A peine établie, la norme provoque des remous
Plusieurs voix se sont élevées pour contester peu ou prou les décisions de la commission qui a édicté le « règlement ».
Ainsi l’expert de la relation client Ludovic Nodier, fondateur de Viséo Conseil, considère que si l’on peut se réjouir de la fin des avis anonymes, la norme ne va pas encore assez loin.
Le délai de publication des avis devrait être encadré sinon ils se périment dans le temps.
Ludovic Nodier ajoute que, si la preuve d’achat est recommandée pour la publication d’un avis, elle n’est pas obligatoire. « Rien ne prouvera qu’un avis de consommateur est validé par une preuve d’achat. »

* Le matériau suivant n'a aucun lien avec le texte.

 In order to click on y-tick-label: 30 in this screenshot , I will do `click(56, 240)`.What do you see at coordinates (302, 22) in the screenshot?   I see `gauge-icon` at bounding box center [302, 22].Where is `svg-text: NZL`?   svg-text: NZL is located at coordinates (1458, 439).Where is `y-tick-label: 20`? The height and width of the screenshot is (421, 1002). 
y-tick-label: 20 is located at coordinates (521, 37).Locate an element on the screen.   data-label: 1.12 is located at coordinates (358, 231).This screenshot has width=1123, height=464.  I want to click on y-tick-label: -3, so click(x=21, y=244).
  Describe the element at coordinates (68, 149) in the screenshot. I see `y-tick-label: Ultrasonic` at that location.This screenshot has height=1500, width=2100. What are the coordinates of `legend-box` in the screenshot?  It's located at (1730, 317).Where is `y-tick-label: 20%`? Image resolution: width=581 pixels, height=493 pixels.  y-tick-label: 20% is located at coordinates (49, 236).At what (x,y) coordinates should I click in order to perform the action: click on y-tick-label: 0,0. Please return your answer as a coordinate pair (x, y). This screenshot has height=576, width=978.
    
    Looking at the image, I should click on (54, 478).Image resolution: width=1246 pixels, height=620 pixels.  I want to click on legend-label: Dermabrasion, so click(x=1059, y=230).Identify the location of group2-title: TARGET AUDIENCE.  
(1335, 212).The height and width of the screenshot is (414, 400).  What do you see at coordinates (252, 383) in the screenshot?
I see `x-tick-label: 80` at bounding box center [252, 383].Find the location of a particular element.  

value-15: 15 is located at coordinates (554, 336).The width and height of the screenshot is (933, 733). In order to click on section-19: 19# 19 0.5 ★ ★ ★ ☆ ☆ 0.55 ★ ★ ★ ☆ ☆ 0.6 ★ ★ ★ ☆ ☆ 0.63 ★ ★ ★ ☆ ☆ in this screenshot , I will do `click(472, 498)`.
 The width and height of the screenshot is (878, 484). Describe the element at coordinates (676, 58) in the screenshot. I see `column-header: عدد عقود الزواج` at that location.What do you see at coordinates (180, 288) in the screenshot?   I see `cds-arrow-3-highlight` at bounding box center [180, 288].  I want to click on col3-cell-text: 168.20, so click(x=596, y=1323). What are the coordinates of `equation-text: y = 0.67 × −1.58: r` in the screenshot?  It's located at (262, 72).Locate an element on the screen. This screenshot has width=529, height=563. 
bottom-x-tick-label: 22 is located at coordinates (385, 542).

Dans la même veine, David Levy, Président de la société Jade-I , plaide pour le temps réel. Il incite à collecter l’avis des consommateurs en liaison directe avec l’acte d’achat pour plus de transparence (voir tribune sur ChannelBiz.fr).
Autre voix qui s’élève dans le brouhaha, Gilles Granger, fondateur de Vinivi (site d’avis « vérifiés » sur les voyages et premier site qui assure se conformer à la norme), les deux ans de travaux nécessaires à son édification n’auront pas été de trop.
« Il s’agit d’un accouchement après de longues discussions et âpres négociations. C’est un consensus et il a fallu mettre tout le monde d’accord, notamment des acteurs aux intérêts antagonistes. »
Si Vinivi salue les travaux de la commission (en particulier les avancées des dernières semaines), les enjeux semblaient importants et les pressions lourdes sur fond de lobbying.
Pour Gilles Granger, c’est le consommateur qui est gagnant au final en termes de transparence.
Il va pouvoir savoir ce que devient son avis, avoir la garantie qu’il ne sera pas modifié, engager un véritable dialogue avec les professionnels via notamment un droit de réponse gratuit, etc.
Vinivi est globalement en adéquation avec la norme (mais des petites modifications ont été nécessaires). « Il n’en sera pas de même pour tous les acteurs qui voudraient adhérer à la norme… »
Petit bémol : « Dans le cas des avis écrits spontanément sur un site Internet, la commission aurait dû aller plus loin et n’afficher que des avis ayant une preuve de séjour, comme Vinivi le fait. »
Tout en poursuivant : « Malgré nos arguments et notre insistance, cela n’a pas été retenu. Une norme est un consensus et nous avons bien compris que notre approche n’était pas celle de tous. Cela aurait par ailleurs réduit le nombre de sites qui pouvaient se conformer à la norme, limitant ainsi sa portée. »
Gilles Granger conclut : « Une demande de preuve sera systématiquement demandée et un tri devra figurer sur les sites d’avis. Vinivi voulait aller plus loin, mais c’est en tous les cas une première victoire pour le consommateur. »
(1) Chiffres issus du 3ème Baromètre des faux avis de consommateurs Easy panel Testntrust : http://www.testntrust.fr/avis-consommateur/blog/p/3eme-barometre-des-faux-avis-de-consommateurs-testntrust-4658
(2) Le délai moyen de réalisation d’une norme française est de 3 ans.
(3) En cas d’utilisation abusive de la norme AFNOR, le code de la consommation sanctionne ce type de pratique commerciale trompeuse de 37 500 euros maximum pour la personne physique et 187 500 euros pour la personne morale, avec possibilité pour le tribunal d’ordonner la cessation des pratiques et la publication du jugement : Code de la consommation : article L. 121-1-1-1 I 1° à 4.